The 2020 campaign has mostly focused on domestic dynamics. But because most issues are internationally interrelated, foreign policy is on the ballot, too.

The meshing of the global and national could be called "inter-mestic," former Secretary of State Madeleine Albright said during a virtual Council of Foreign Relations forum on Monday.

"People are totally consumed by the domestic issues happening here, which is COVID, the economy and health care; they all have an international context," Albright said, adding: "One of the things that is going to be in the next president's inbox is the connection between domestic and foreign policy."

The pandemic, for instance, "has very deep foreign policy implications; how it started, where it came from, and how it's going to have to be dealt with in the future."

President Donald Trump talks mostly about the first two questions, often renaming (and politically reframing) the issue by calling it the "China virus."

And while Beijing's coronavirus coverup is a legitimate foreign policy issue, what's more profound for the next president is the third issue listed by Albright — the future. The next administration will face both near-term challenges, with the fall spike in infection and hospitalization rates, and long-term issues such as vaccine acceptance and distribution.

Getting the coronavirus crisis under control is job one. "If we do not get this virus and the pandemic under control, we're not going to have the bandwidth as a society economically, politically, to focus on the world," said Albright's co-panelist Richard Haass, president of the Council on Foreign Relations. "This issue began internationally and is obviously all-too-real domestically. We're also not going to set an example that the world will respect if we don't get it into control."

Global respect may seem ephemeral to some voters.
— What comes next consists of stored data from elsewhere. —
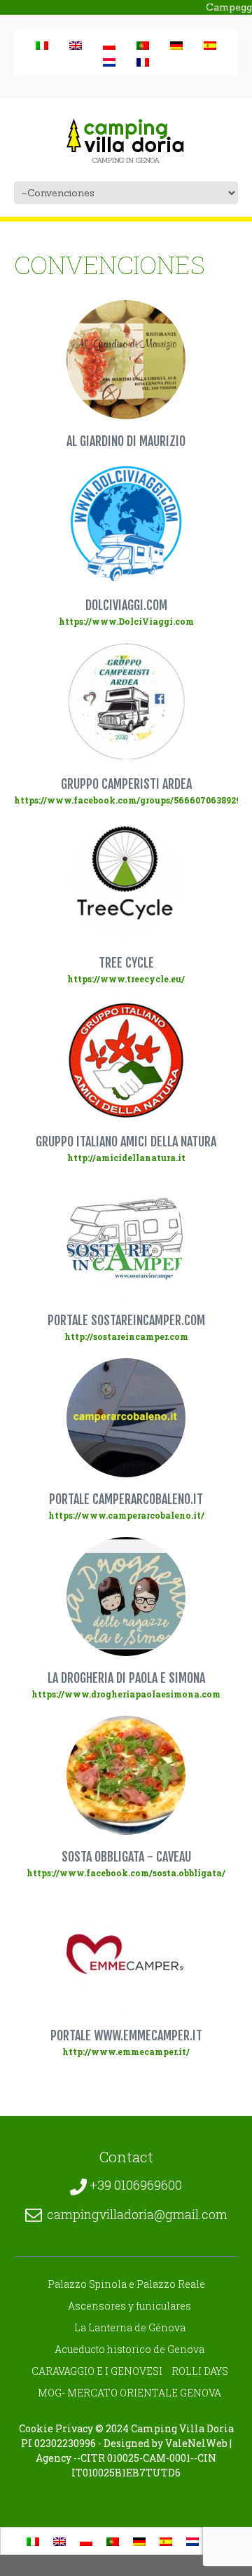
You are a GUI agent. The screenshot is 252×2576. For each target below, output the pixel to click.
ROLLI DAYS (200, 2371)
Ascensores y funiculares (129, 2305)
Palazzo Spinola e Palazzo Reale (126, 2284)
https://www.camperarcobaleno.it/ (126, 1515)
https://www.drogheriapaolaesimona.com (125, 1694)
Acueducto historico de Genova (129, 2349)
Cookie (36, 2428)
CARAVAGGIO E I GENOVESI (96, 2371)
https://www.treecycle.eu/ (126, 978)
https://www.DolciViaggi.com (126, 621)
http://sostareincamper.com (126, 1336)
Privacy (74, 2428)
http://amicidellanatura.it (126, 1157)
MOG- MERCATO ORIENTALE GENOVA (129, 2392)
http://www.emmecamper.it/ (126, 2051)
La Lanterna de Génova (130, 2327)
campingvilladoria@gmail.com (137, 2214)
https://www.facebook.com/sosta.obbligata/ (126, 1872)
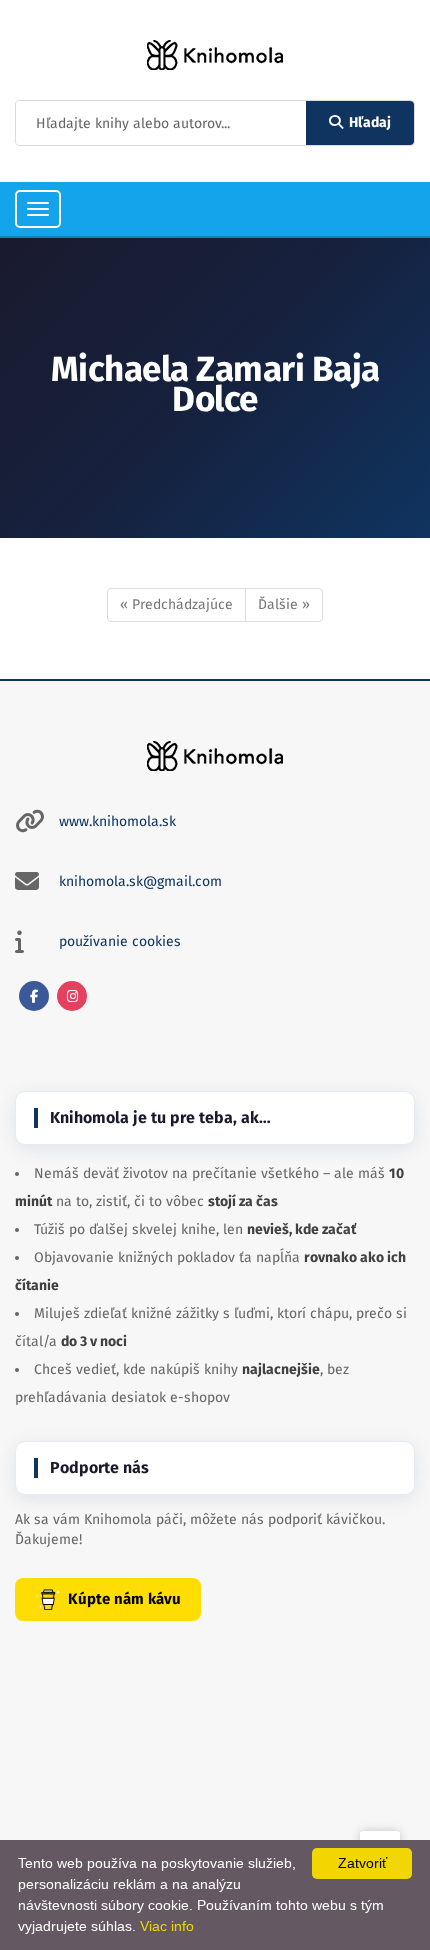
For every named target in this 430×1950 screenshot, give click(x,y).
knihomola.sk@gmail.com (140, 881)
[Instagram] (72, 996)
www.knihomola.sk (117, 821)
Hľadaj (370, 122)
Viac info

Indeed, most Trump supporters admire the president's blunt, America-first message, even if it alienates allies and emboldens adversaries. But respect is necessary to support the partnerships needed to address vexing transnational challenges that await either Trump or Joe Biden.
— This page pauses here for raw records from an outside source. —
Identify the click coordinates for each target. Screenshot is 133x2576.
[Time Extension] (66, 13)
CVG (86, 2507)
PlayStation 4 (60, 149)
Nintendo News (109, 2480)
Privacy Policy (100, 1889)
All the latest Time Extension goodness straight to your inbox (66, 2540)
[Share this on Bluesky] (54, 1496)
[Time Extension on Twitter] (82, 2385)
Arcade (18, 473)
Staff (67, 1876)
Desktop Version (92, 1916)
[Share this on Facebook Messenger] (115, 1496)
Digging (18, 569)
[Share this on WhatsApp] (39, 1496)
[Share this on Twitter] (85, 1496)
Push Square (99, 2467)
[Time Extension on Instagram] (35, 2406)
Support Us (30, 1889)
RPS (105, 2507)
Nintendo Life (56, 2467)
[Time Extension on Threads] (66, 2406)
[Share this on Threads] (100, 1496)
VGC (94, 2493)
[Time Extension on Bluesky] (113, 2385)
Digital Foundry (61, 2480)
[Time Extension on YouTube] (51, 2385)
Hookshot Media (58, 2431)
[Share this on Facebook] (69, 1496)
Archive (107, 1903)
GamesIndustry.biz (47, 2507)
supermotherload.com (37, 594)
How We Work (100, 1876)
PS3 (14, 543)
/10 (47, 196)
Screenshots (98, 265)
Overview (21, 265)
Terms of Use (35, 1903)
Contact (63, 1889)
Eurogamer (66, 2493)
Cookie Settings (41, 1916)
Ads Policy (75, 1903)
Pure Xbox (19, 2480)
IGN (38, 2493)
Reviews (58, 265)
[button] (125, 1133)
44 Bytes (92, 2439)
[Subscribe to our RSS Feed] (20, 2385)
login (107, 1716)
Mentioning tensions with China, climate change, COVID and other challenges, Haass said that there are a "whole set of global issues where there is a pretty large gap between the importance of the issue and the willingness and ability of the world to come together and deal with it. … The basic truth is we can't resolve these issues, we can't contend with them effectively on our own. So, it's going to be fashioning some sort of global, multilateral approaches to deal with these challenges."

Multilateralism isn't surrendering sovereignty. It's a force multiplier that benefits Americans, who, thanks to generations of generally bipartisan foreign-policy approaches, have allies who Haass said are "predisposed to work with us either on immediate security questions in their part of the world, in Europe or Asia, or potentially to work with us on tackling global challenges." China and Russia don't naturally have these partnerships, Haass added.

Voters should value this advantage and choose a president — and congressional candidates — who will reject isolationism and invest in international partnerships.